Additional Information:
Let’s learn about equilibrium constant in detail. Equilibrium constant helps in quantitative measurement of strength of bases and acids in water.

${K_a}$ is acid constant for acidic reaction.

$HA+H_2O\rightleftharpoons H_3O^{+}+A^{-}$

For this reaction, acidic constant is,

${K_a} = \dfrac{{\left[ {{{\rm{H}}_{\rm{3}}}{{\rm{O}}^ + }} \right]\left[ {{{\rm{A}}^ - }} \right]}}{{\left[ {{\rm{HA}}} \right]}}$

${K_b}$ is the basic constant for equilibrium reaction.

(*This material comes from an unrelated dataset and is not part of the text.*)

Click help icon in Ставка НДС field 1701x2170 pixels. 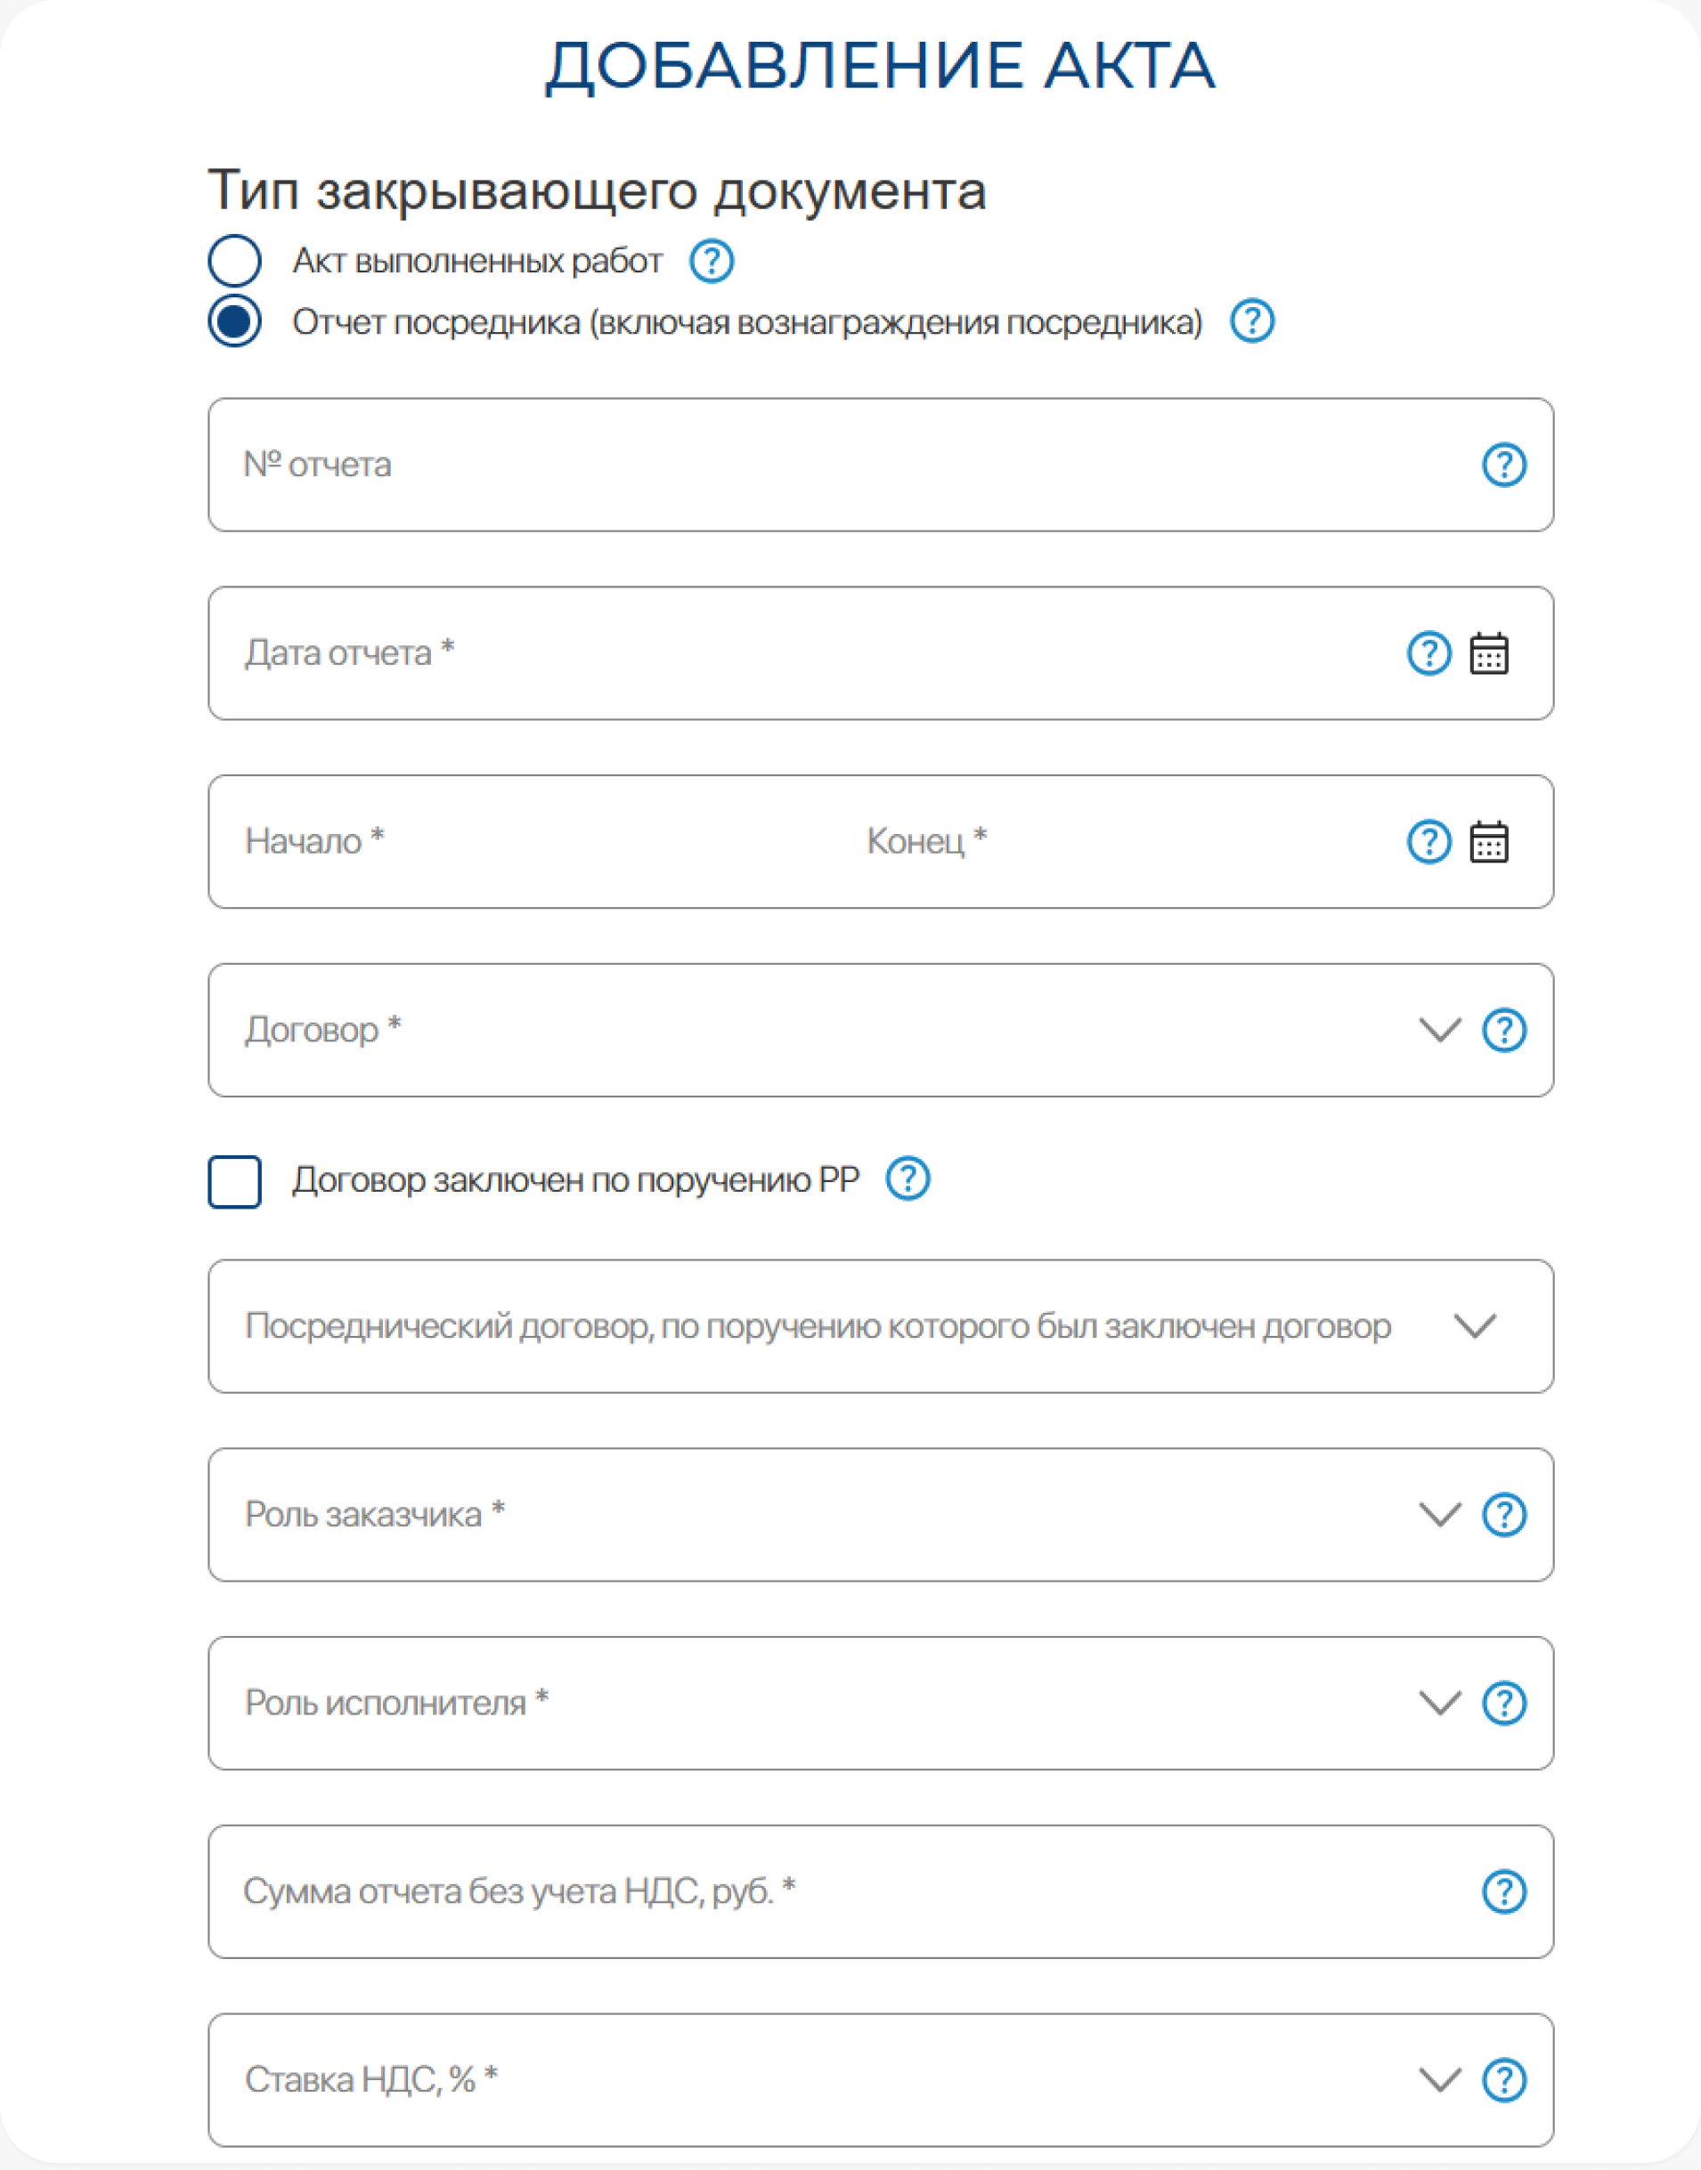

$BOH+H_2O\rightleftharpoons B^{+}+OH^{-}$

${K_b} = \dfrac{{\left[ {{{\rm{B}}^ + }} \right]\left[ {{\rm{O}}{{\rm{H}}^ - }} \right]}}{{\left[ {{\rm{BOH}}} \right]}}$

Note: Always remember that, in equilibrium constant expression only gaseous reactants and products are considered. The value of equilibrium constant is dependent on temperature. Its value is independent of the actual amount of product and reactant, presence of catalyst and presence of inert material, pressure and volume of reactants and products.